For those of you thinking that I had abandoned this blog 'o mine, I have to say that I considered it. Briefly. I've enjoyed blogging so much that I can't just give it up. I may be busier/lazier than previous blogging eons, but maybe that's why I ought to keep writing. I've been thinking that I may write a story (from my life or from my mind) every week, if just to keep my mind thinking about the narrative. Hopefully I can continue telling this story, I'd like to give this chapter a good ending while getting ready for whatever is next. you have my love.

Friday, March 27, 2009

Homemade economic remedies

It seems as though half of the nation is in a gripped panic in the face of a potential economic meltdown. The other half of the nation is watching something on cable. I'm here to quell your fears America, I will tell you how to overcome this season of fear.

Investing
Investing is crucial to accruing and preserving wealth. However, the markets are all over the place and no one company is safe to put your money in. But there is one entire industry that is going untapped and is only growing. I know, you want in on the ground level, don't we all. I present to you the future of American wealth:



That's right, the plastic beaded necklace [PBN] is the wave of the future! I think that the PBN will bypass the publicly traded market and go straight to the commodity market. The demand for PBN is as high as it has ever been; people will humiliate themselves in public, degrade themselves, and even run into busy streets for PBN. Not only do I recommend that you invest in PBN in the markets, but I would also prescribe buying as much PBN you can and stockpiling it. If and when the economy fully collapses, I foresee PBN being used as a currency. If you are unable to purchase PBN for yourself at any party supplies warehouse, you can certainly return to the practice of our ancestors: gathering; particularly in times of festivity and parades - the next season of PBN abundance is during early July. Best of luck to you, my friends, in BPN accumulation.

Identity
Americans are constantly making purchases of items to "define" their identity: clothes, cars, electronic devices, etc. These are non-durable goods, meaning that they will not last. Eventually they will fade into material nothingness or into meaninglessness. Instead of showing off one's identity with these purchases I am encouraging a one-time purchase that will allow for cheaper purchases of those other items. This purchase which I am promoting has already found its niche in the lower class of our nation, thus showing high potential for the middle and upper classes in the face of economic hardship. I give you your future identity marker:



That's right, the "neck tat" can easily reveal to even complete strangers who you really are. In the above picture the upstanding gentleman went with something simple and to the point. I can only assume that it is the name of the woman who is his first and only love. Putting her name on his neck tells the world of the love and commitment that he has for her.
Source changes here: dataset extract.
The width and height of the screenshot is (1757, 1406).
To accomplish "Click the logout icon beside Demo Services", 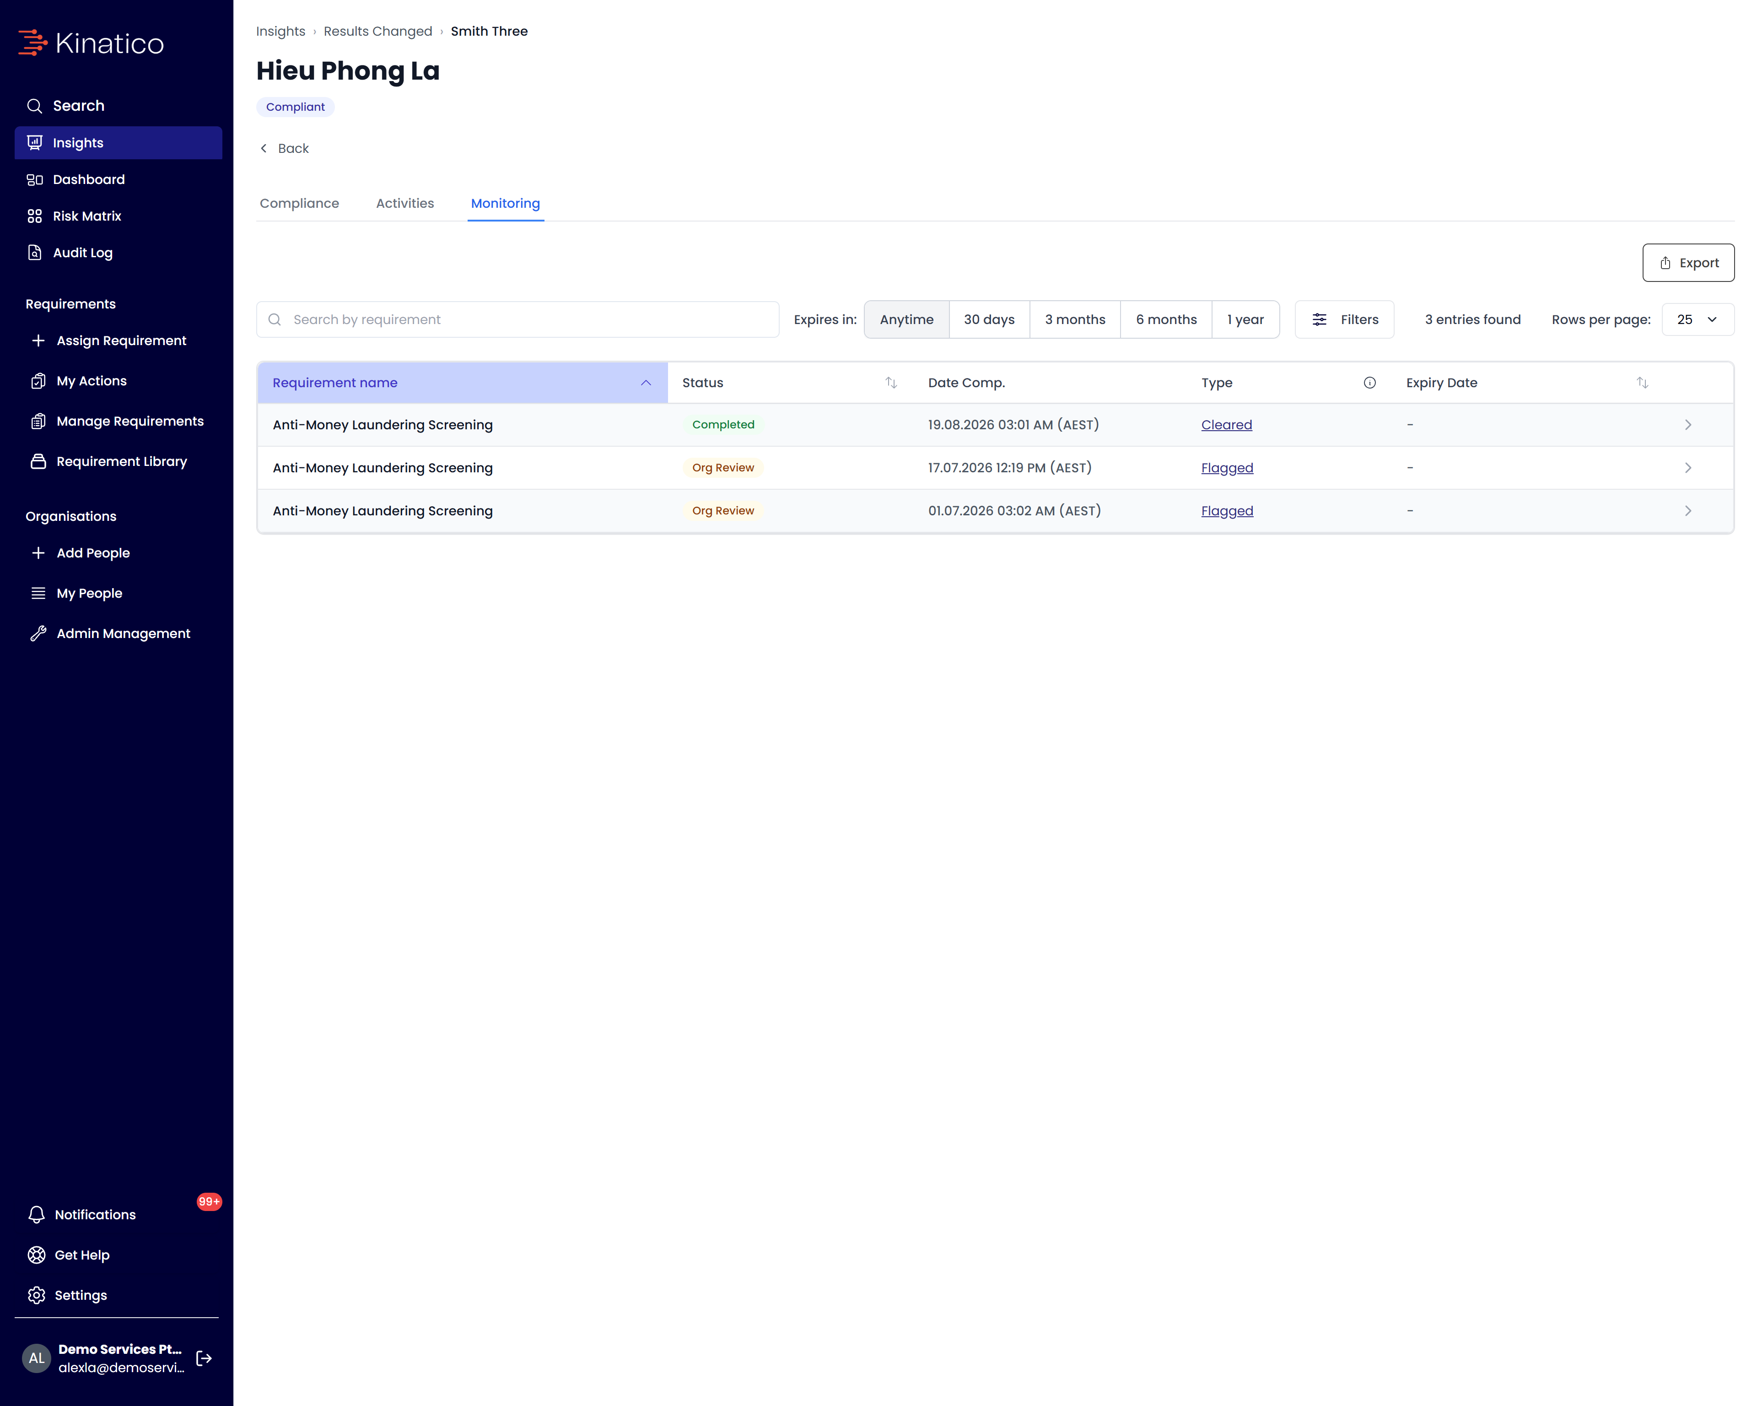I will pos(204,1358).
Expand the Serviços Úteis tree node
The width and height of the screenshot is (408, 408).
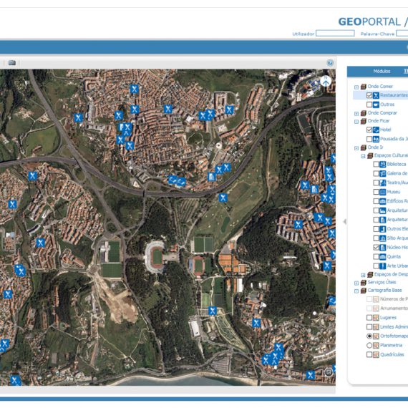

Truly neck tats can provide the external identity marker that you crave.

Last ditch idea
Time is running out and I am losing in Madden '94 for Sega Genesis, desperation is running high, and though I am trying my best to overcome the mounting pressure of an impending loss, I can not. With mere seconds left on the clock I do the only honorable thing left to do: I pause the game and hit reset. If the economy gets worse and showing signs of immediate collapse, then President Obama and his colleagues around the world should just pause the game and pull a worldwide economic reset. Everyone gets to keep what they have, all debts are cancelled, all banks are given equal amounts of money, all monetary inflation rates are done away with, and all incomes and prices of goods return to their 1950's levels. You know, kind of like in The Matrix Revolutions. Didn't it succeed in restoring the reputation of that movie franchise? I can only imagine the good it would do for the world economy.

And there are Travis' homemade economic remedies. I only ask that when you put these ideas into practice that you tell all who will listen that these concepts originated in my brain. Now if you excuse me, I think there's a NCIS episode on that don't remember the outcome of. you have my love.